Given request. Render every line of the listing below as a numbered list, omitting any blank lines.
----- Raw data
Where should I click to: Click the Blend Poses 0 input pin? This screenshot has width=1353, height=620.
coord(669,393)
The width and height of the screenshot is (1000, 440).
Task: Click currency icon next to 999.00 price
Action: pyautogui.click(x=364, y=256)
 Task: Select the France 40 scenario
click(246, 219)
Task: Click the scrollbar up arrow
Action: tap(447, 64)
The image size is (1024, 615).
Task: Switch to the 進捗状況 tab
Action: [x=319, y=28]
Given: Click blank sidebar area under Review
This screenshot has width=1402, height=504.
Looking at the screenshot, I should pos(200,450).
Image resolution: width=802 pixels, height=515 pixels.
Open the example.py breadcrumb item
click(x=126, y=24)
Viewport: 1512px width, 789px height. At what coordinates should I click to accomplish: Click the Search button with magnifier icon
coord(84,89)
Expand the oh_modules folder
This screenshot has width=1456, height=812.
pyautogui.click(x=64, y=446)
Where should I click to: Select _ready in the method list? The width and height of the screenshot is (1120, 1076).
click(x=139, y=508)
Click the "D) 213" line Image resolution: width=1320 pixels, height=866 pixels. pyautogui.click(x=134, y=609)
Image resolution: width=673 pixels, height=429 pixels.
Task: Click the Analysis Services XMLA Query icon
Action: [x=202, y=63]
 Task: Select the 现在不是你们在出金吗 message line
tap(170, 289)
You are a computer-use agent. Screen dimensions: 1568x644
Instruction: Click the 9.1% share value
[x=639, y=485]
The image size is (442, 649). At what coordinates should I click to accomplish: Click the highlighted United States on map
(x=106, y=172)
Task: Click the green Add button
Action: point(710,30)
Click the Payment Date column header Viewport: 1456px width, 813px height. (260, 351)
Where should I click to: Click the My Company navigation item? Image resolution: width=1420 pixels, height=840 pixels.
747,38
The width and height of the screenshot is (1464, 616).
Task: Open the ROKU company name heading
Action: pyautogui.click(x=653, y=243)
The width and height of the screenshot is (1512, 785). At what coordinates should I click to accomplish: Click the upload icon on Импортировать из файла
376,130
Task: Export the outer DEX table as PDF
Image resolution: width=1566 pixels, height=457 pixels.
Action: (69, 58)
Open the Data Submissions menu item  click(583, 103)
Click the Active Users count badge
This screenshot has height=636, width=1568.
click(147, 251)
----------
Worked answer.
1. Where should I click to: Click the Blend Poses 0 input pin? This screenshot has width=1353, height=620.
2. coord(669,393)
3. The width and height of the screenshot is (1000, 440).
4. Task: Click currency icon next to 999.00 price
5. Action: pyautogui.click(x=364, y=256)
6.  Task: Select the France 40 scenario
7. click(246, 219)
8. Task: Click the scrollbar up arrow
9. Action: tap(447, 64)
10. The image size is (1024, 615).
11. Task: Switch to the 進捗状況 tab
12. Action: [x=319, y=28]
13. Given: Click blank sidebar area under Review
14. This screenshot has width=1402, height=504.
15. Looking at the screenshot, I should pos(200,450).
16. Image resolution: width=802 pixels, height=515 pixels.
17. Open the example.py breadcrumb item
18. click(x=126, y=24)
19. Viewport: 1512px width, 789px height. At what coordinates should I click to accomplish: Click the Search button with magnifier icon
20. coord(84,89)
21. Expand the oh_modules folder
22. This screenshot has width=1456, height=812.
23. pyautogui.click(x=64, y=446)
24. Where should I click to: Select _ready in the method list? The width and height of the screenshot is (1120, 1076).
25. click(x=139, y=508)
26. Click the "D) 213" line Image resolution: width=1320 pixels, height=866 pixels. pyautogui.click(x=134, y=609)
27. Image resolution: width=673 pixels, height=429 pixels.
28. Task: Click the Analysis Services XMLA Query icon
29. Action: [x=202, y=63]
30.  Task: Select the 现在不是你们在出金吗 message line
31. tap(170, 289)
32. You are a computer-use agent. Screen dimensions: 1568x644
33. Instruction: Click the 9.1% share value
34. [x=639, y=485]
35. The image size is (442, 649). At what coordinates should I click to accomplish: Click the highlighted United States on map
36. (x=106, y=172)
37. Task: Click the green Add button
38. Action: point(710,30)
39. Click the Payment Date column header Viewport: 1456px width, 813px height. (260, 351)
40. Where should I click to: Click the My Company navigation item? Image resolution: width=1420 pixels, height=840 pixels.
41. 747,38
42. The width and height of the screenshot is (1464, 616).
43. Task: Open the ROKU company name heading
44. Action: pyautogui.click(x=653, y=243)
45. The width and height of the screenshot is (1512, 785). At what coordinates should I click to accomplish: Click the upload icon on Импортировать из файла
46. 376,130
47. Task: Export the outer DEX table as PDF
48. Image resolution: width=1566 pixels, height=457 pixels.
49. Action: (69, 58)
50. Open the Data Submissions menu item  click(583, 103)
51. Click the Active Users count badge
52. This screenshot has height=636, width=1568.
53. click(147, 251)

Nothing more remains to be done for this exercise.